Retype the following material line for line, keeping every character, space, and line break unchanged.

**********

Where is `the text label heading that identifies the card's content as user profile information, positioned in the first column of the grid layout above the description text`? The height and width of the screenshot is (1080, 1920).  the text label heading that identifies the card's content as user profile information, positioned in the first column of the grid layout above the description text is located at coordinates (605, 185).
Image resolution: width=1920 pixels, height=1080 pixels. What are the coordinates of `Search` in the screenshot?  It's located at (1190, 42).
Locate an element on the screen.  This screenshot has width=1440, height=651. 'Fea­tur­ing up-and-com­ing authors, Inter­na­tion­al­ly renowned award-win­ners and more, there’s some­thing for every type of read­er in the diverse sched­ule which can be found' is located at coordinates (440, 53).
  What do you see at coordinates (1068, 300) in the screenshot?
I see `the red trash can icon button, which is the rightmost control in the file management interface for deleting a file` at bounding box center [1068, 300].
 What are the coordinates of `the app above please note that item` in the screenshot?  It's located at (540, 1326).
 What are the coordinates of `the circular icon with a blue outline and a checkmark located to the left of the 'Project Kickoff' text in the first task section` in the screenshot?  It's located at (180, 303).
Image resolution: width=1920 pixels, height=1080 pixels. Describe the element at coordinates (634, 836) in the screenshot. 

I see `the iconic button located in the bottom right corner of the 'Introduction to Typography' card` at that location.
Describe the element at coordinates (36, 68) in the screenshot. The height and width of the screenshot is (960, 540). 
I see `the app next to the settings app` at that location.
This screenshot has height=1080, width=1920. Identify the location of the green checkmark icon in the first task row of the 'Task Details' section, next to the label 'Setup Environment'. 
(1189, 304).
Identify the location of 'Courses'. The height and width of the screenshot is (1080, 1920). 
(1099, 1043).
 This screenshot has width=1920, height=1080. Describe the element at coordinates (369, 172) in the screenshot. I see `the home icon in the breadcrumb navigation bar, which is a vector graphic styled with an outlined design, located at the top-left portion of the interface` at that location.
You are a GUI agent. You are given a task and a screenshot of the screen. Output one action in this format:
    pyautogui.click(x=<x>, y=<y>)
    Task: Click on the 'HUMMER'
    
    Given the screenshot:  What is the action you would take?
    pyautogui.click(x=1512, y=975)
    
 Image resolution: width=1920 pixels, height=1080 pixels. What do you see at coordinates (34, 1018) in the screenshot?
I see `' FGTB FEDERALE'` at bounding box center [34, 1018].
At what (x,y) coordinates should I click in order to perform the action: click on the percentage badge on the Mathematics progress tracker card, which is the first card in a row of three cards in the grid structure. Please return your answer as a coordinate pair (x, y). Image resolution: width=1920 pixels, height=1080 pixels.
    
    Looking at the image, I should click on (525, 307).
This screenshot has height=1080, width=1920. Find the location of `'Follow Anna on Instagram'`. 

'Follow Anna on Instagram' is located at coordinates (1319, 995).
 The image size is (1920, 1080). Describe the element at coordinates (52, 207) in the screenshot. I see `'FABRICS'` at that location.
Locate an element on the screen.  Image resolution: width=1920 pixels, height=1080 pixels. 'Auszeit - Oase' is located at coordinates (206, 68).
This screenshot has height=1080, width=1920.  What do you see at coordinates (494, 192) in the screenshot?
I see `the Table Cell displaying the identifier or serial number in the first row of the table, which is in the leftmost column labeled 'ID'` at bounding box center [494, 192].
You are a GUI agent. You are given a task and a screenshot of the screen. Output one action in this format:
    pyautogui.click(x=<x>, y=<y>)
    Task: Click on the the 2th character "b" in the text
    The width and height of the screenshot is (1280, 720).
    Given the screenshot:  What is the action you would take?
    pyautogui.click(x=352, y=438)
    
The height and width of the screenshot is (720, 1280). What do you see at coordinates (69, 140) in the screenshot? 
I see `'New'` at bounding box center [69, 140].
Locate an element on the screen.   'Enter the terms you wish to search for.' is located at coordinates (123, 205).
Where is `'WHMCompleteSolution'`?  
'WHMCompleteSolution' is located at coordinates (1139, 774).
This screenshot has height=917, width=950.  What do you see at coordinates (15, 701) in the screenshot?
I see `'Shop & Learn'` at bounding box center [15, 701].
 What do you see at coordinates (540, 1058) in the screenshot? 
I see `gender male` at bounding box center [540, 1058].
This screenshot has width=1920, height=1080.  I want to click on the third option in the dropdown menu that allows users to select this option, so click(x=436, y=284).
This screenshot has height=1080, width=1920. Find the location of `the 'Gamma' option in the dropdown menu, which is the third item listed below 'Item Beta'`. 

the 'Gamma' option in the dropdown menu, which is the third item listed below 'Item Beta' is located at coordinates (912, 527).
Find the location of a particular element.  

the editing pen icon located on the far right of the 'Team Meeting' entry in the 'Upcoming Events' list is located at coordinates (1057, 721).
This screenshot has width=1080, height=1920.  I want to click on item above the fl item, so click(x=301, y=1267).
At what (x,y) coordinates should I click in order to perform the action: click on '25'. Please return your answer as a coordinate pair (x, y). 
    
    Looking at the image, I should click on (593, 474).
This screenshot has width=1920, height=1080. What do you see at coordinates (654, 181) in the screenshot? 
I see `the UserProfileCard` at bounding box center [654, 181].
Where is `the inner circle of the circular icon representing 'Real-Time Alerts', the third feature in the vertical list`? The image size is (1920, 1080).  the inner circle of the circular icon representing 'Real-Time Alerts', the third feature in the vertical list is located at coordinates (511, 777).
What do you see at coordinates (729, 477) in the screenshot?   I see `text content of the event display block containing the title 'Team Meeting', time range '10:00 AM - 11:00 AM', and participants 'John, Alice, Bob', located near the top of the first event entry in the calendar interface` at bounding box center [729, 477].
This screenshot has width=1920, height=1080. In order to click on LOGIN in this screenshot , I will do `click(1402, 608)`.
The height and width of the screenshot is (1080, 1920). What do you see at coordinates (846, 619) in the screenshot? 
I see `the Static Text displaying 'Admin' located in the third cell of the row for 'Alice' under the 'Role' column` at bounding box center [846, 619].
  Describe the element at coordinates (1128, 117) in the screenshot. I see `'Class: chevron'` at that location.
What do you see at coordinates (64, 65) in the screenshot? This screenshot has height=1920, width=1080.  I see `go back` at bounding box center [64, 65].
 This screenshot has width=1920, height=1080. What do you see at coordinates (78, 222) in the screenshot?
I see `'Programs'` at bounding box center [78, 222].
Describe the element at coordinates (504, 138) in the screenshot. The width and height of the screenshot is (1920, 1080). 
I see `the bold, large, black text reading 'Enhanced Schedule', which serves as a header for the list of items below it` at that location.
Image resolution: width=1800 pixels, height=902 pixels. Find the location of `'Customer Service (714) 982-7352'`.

**********

* [WRITTEN SOLUTION]:
Where is `the text label heading that identifies the card's content as user profile information, positioned in the first column of the grid layout above the description text`? The height and width of the screenshot is (1080, 1920).  the text label heading that identifies the card's content as user profile information, positioned in the first column of the grid layout above the description text is located at coordinates (605, 185).
Image resolution: width=1920 pixels, height=1080 pixels. What are the coordinates of `Search` in the screenshot?  It's located at (1190, 42).
Locate an element on the screen.  This screenshot has width=1440, height=651. 'Fea­tur­ing up-and-com­ing authors, Inter­na­tion­al­ly renowned award-win­ners and more, there’s some­thing for every type of read­er in the diverse sched­ule which can be found' is located at coordinates (440, 53).
  What do you see at coordinates (1068, 300) in the screenshot?
I see `the red trash can icon button, which is the rightmost control in the file management interface for deleting a file` at bounding box center [1068, 300].
 What are the coordinates of `the app above please note that item` in the screenshot?  It's located at (540, 1326).
 What are the coordinates of `the circular icon with a blue outline and a checkmark located to the left of the 'Project Kickoff' text in the first task section` in the screenshot?  It's located at (180, 303).
Image resolution: width=1920 pixels, height=1080 pixels. Describe the element at coordinates (634, 836) in the screenshot. 

I see `the iconic button located in the bottom right corner of the 'Introduction to Typography' card` at that location.
Describe the element at coordinates (36, 68) in the screenshot. The height and width of the screenshot is (960, 540). 
I see `the app next to the settings app` at that location.
This screenshot has height=1080, width=1920. Identify the location of the green checkmark icon in the first task row of the 'Task Details' section, next to the label 'Setup Environment'. 
(1189, 304).
Identify the location of 'Courses'. The height and width of the screenshot is (1080, 1920). 
(1099, 1043).
 This screenshot has width=1920, height=1080. Describe the element at coordinates (369, 172) in the screenshot. I see `the home icon in the breadcrumb navigation bar, which is a vector graphic styled with an outlined design, located at the top-left portion of the interface` at that location.
You are a GUI agent. You are given a task and a screenshot of the screen. Output one action in this format:
    pyautogui.click(x=<x>, y=<y>)
    Task: Click on the 'HUMMER'
    
    Given the screenshot:  What is the action you would take?
    pyautogui.click(x=1512, y=975)
    
 Image resolution: width=1920 pixels, height=1080 pixels. What do you see at coordinates (34, 1018) in the screenshot?
I see `' FGTB FEDERALE'` at bounding box center [34, 1018].
At what (x,y) coordinates should I click in order to perform the action: click on the percentage badge on the Mathematics progress tracker card, which is the first card in a row of three cards in the grid structure. Please return your answer as a coordinate pair (x, y). Image resolution: width=1920 pixels, height=1080 pixels.
    
    Looking at the image, I should click on (525, 307).
This screenshot has height=1080, width=1920. Find the location of `'Follow Anna on Instagram'`. 

'Follow Anna on Instagram' is located at coordinates (1319, 995).
 The image size is (1920, 1080). Describe the element at coordinates (52, 207) in the screenshot. I see `'FABRICS'` at that location.
Locate an element on the screen.  Image resolution: width=1920 pixels, height=1080 pixels. 'Auszeit - Oase' is located at coordinates (206, 68).
This screenshot has height=1080, width=1920.  What do you see at coordinates (494, 192) in the screenshot?
I see `the Table Cell displaying the identifier or serial number in the first row of the table, which is in the leftmost column labeled 'ID'` at bounding box center [494, 192].
You are a GUI agent. You are given a task and a screenshot of the screen. Output one action in this format:
    pyautogui.click(x=<x>, y=<y>)
    Task: Click on the the 2th character "b" in the text
    The width and height of the screenshot is (1280, 720).
    Given the screenshot:  What is the action you would take?
    pyautogui.click(x=352, y=438)
    
The height and width of the screenshot is (720, 1280). What do you see at coordinates (69, 140) in the screenshot? 
I see `'New'` at bounding box center [69, 140].
Locate an element on the screen.   'Enter the terms you wish to search for.' is located at coordinates (123, 205).
Where is `'WHMCompleteSolution'`?  
'WHMCompleteSolution' is located at coordinates (1139, 774).
This screenshot has height=917, width=950.  What do you see at coordinates (15, 701) in the screenshot?
I see `'Shop & Learn'` at bounding box center [15, 701].
 What do you see at coordinates (540, 1058) in the screenshot? 
I see `gender male` at bounding box center [540, 1058].
This screenshot has width=1920, height=1080.  I want to click on the third option in the dropdown menu that allows users to select this option, so click(x=436, y=284).
This screenshot has height=1080, width=1920. Find the location of `the 'Gamma' option in the dropdown menu, which is the third item listed below 'Item Beta'`. 

the 'Gamma' option in the dropdown menu, which is the third item listed below 'Item Beta' is located at coordinates (912, 527).
Find the location of a particular element.  

the editing pen icon located on the far right of the 'Team Meeting' entry in the 'Upcoming Events' list is located at coordinates (1057, 721).
This screenshot has width=1080, height=1920.  I want to click on item above the fl item, so click(x=301, y=1267).
At what (x,y) coordinates should I click in order to perform the action: click on '25'. Please return your answer as a coordinate pair (x, y). 
    
    Looking at the image, I should click on (593, 474).
This screenshot has width=1920, height=1080. What do you see at coordinates (654, 181) in the screenshot? 
I see `the UserProfileCard` at bounding box center [654, 181].
Where is `the inner circle of the circular icon representing 'Real-Time Alerts', the third feature in the vertical list`? The image size is (1920, 1080).  the inner circle of the circular icon representing 'Real-Time Alerts', the third feature in the vertical list is located at coordinates (511, 777).
What do you see at coordinates (729, 477) in the screenshot?   I see `text content of the event display block containing the title 'Team Meeting', time range '10:00 AM - 11:00 AM', and participants 'John, Alice, Bob', located near the top of the first event entry in the calendar interface` at bounding box center [729, 477].
This screenshot has width=1920, height=1080. In order to click on LOGIN in this screenshot , I will do `click(1402, 608)`.
The height and width of the screenshot is (1080, 1920). What do you see at coordinates (846, 619) in the screenshot? 
I see `the Static Text displaying 'Admin' located in the third cell of the row for 'Alice' under the 'Role' column` at bounding box center [846, 619].
  Describe the element at coordinates (1128, 117) in the screenshot. I see `'Class: chevron'` at that location.
What do you see at coordinates (64, 65) in the screenshot? This screenshot has height=1920, width=1080.  I see `go back` at bounding box center [64, 65].
 This screenshot has width=1920, height=1080. What do you see at coordinates (78, 222) in the screenshot?
I see `'Programs'` at bounding box center [78, 222].
Describe the element at coordinates (504, 138) in the screenshot. The width and height of the screenshot is (1920, 1080). 
I see `the bold, large, black text reading 'Enhanced Schedule', which serves as a header for the list of items below it` at that location.
Image resolution: width=1800 pixels, height=902 pixels. Find the location of `'Customer Service (714) 982-7352'`.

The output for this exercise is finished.